Acceleration due to Gravity on Mars

[mlee16]

Homework Statement

Question: In 2004 two Martian probes successfully landed on the Red Planet. The final phase of the landing involved bouncing the probes until they came to rest (they were surrounded by protective inflated "balloons"). During one of the bounces, the telemetry (electronic data sent back to Earth) indicated that the probe took off at 25.0 m/s at an angle of 20 degrees and landed 110 m away (and then bounced again). Assuming the landing region was level, determine the acceleration due to gravity near the Martian surface.

Homework Equations

delta x = .5 * (velocity final + velocity initial) * time
Y final = y initial + .5 (velocity final + velocity initial) * time
Y final = y initial + (velocity initial) * time - .5 (acceleration) (time)^2

The Attempt at a Solution

delta x = .5 * (velocity final + velocity initial) * time
110 m = .5 * (25 cos 20 deg + 25 cos 20 deg) * time
Time = 4.68 s

I then found the height at the maximum point
Y final = y initial + .5 (velocity final + velocity initial) * time
Y final = 0 m + .5 (0 m/s + 25 sin 20 deg) * 4.68 sec
Y final = 20 m

I then used this equation to find acceleration
Y final = y initial + (velocity initial) * time - .5 (acceleration) (time)^2
20 = 0 m + (25 sin 20)(4.68) - .5(acceleration)(4.68)^2
Acceleration = 1.827 m/sec^2

 

[darkxponent]

Solution looks good. Doesn't it match with the answer?

 

[mlee16]

No haha I actually just figured it out.
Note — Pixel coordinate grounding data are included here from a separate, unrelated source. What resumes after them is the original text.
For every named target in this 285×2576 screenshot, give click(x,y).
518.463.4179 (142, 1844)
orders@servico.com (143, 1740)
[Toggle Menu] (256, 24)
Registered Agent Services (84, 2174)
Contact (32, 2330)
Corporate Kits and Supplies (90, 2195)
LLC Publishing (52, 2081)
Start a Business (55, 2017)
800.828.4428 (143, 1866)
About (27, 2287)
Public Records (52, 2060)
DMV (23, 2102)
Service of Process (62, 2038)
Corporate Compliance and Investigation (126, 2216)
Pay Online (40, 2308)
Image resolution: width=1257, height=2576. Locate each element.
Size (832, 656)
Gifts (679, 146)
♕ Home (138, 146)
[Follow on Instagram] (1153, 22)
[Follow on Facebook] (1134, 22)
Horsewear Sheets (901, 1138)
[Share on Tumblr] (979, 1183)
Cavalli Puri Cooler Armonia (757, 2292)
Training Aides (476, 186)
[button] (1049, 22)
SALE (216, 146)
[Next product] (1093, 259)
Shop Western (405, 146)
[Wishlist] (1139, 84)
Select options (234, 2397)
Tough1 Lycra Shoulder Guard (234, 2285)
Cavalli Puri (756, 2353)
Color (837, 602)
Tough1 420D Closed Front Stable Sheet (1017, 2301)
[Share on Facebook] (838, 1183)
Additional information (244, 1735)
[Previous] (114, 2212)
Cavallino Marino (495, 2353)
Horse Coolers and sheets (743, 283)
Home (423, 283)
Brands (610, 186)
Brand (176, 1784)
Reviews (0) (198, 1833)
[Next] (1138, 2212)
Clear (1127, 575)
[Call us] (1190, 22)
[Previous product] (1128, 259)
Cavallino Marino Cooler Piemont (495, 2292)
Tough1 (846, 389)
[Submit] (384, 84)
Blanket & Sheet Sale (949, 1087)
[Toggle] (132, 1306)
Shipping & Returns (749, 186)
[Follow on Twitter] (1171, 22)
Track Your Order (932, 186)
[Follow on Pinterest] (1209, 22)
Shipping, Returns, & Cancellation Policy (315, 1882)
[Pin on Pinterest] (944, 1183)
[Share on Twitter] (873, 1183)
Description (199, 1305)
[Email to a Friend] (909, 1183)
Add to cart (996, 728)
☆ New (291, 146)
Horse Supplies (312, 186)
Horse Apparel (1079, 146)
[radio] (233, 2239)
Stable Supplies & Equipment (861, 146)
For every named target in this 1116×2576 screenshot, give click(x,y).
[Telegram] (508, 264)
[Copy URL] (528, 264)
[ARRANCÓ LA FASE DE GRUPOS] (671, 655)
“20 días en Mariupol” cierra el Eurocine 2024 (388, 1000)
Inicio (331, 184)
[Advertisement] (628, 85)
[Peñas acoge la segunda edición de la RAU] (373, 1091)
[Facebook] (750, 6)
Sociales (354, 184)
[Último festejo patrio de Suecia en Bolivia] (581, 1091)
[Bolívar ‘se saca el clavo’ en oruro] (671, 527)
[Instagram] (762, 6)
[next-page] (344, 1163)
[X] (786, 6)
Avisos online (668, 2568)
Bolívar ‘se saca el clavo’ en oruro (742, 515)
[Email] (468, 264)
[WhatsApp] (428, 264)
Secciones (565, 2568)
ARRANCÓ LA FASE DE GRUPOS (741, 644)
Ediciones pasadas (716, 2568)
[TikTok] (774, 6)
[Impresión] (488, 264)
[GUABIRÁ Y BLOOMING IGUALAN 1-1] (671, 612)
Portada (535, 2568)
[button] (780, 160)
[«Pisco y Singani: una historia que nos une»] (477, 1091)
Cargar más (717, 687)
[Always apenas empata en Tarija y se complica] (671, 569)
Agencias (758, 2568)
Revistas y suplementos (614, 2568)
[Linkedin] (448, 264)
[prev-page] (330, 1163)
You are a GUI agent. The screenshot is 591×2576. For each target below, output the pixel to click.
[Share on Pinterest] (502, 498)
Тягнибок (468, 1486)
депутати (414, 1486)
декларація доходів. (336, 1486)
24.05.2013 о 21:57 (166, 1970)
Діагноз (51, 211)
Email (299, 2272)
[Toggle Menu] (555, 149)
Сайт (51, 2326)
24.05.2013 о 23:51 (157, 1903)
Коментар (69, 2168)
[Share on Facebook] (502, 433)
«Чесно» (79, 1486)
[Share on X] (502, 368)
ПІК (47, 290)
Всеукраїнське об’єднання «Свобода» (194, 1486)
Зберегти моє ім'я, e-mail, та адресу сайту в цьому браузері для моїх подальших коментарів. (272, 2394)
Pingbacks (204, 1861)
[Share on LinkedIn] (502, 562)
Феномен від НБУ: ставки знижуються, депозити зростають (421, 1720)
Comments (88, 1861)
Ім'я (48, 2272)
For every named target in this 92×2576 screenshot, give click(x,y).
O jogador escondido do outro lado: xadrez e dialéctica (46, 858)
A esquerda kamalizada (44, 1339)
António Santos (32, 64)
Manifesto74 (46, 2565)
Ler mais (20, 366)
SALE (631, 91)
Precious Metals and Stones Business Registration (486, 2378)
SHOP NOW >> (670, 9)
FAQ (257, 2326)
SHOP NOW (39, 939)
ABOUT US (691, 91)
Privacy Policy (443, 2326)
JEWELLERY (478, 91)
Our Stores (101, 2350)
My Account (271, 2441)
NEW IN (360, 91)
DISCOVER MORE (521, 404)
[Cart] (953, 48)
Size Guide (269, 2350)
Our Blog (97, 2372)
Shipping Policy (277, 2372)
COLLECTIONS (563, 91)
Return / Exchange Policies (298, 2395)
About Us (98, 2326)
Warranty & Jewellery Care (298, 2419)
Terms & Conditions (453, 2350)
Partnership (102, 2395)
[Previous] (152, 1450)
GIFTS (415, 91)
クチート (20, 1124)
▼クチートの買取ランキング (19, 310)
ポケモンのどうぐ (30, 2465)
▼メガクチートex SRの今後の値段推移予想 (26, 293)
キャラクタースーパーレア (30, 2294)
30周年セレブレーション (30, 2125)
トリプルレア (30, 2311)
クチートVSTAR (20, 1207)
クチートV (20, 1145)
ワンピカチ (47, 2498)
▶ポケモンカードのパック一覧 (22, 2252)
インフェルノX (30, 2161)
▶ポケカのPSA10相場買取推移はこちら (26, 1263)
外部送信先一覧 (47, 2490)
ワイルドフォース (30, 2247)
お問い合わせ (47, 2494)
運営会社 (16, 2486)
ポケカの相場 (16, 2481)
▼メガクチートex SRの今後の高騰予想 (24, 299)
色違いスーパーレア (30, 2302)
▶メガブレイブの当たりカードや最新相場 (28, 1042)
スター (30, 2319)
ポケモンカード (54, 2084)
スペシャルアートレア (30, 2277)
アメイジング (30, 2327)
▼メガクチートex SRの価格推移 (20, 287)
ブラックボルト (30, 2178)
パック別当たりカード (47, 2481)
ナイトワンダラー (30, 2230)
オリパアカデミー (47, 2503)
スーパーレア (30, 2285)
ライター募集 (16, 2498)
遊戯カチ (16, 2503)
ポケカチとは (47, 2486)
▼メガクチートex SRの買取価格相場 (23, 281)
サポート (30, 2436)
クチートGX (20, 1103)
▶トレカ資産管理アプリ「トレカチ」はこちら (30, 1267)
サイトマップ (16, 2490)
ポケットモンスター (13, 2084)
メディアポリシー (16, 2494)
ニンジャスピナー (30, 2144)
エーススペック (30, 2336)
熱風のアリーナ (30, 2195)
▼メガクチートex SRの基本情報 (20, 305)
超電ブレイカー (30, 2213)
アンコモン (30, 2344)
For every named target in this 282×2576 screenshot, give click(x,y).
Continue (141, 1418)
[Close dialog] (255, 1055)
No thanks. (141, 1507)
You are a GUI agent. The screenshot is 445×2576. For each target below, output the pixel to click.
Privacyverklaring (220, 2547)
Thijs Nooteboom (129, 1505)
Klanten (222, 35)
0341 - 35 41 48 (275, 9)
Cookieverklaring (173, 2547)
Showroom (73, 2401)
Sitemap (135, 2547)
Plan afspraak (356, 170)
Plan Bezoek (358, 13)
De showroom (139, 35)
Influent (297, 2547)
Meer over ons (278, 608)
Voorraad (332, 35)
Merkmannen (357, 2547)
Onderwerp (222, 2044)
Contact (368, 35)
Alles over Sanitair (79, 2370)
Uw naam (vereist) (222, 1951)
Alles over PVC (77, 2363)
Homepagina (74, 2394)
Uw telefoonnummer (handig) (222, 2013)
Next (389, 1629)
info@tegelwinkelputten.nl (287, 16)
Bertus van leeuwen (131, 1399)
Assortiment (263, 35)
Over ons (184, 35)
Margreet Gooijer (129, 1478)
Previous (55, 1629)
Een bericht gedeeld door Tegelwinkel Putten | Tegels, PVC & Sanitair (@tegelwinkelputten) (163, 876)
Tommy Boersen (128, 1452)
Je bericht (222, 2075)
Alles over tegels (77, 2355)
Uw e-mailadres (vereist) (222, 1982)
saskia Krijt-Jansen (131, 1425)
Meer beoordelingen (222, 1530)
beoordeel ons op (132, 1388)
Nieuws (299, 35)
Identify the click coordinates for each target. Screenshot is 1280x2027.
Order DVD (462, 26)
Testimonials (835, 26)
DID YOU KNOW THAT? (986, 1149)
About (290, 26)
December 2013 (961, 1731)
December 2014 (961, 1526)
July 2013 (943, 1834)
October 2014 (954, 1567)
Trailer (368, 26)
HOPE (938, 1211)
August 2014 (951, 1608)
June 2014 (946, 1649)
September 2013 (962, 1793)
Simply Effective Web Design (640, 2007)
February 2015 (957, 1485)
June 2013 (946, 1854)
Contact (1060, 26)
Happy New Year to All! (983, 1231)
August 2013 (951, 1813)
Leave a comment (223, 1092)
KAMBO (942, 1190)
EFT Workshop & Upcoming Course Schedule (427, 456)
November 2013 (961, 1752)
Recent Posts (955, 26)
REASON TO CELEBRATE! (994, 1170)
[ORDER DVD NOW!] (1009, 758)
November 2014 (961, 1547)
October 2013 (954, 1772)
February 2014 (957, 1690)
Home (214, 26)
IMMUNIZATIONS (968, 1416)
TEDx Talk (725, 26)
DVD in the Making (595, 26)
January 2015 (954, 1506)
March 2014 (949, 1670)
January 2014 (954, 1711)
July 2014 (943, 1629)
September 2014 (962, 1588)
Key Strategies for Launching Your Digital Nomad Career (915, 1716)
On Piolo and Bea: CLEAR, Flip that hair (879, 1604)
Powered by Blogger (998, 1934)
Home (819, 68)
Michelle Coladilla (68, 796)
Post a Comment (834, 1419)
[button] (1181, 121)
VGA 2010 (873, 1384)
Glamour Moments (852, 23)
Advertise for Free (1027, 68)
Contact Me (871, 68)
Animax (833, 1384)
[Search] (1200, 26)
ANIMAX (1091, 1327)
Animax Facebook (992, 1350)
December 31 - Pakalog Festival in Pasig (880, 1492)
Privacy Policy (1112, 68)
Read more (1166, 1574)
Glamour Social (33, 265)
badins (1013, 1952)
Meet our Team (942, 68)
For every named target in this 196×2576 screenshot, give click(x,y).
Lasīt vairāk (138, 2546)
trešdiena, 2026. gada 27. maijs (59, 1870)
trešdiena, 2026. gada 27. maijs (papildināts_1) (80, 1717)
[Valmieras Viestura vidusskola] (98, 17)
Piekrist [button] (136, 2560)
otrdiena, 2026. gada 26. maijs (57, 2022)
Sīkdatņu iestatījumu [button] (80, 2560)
I should have halved my time when using the second equation because you're calculating the peak height.

 

[darkxponent]

The equatins you used are not generally used. But they are correct. I would suggest you remember the formulaes of projectile motion. You can derive it if you want. There are general formulaes for maximum height, range and time of flight!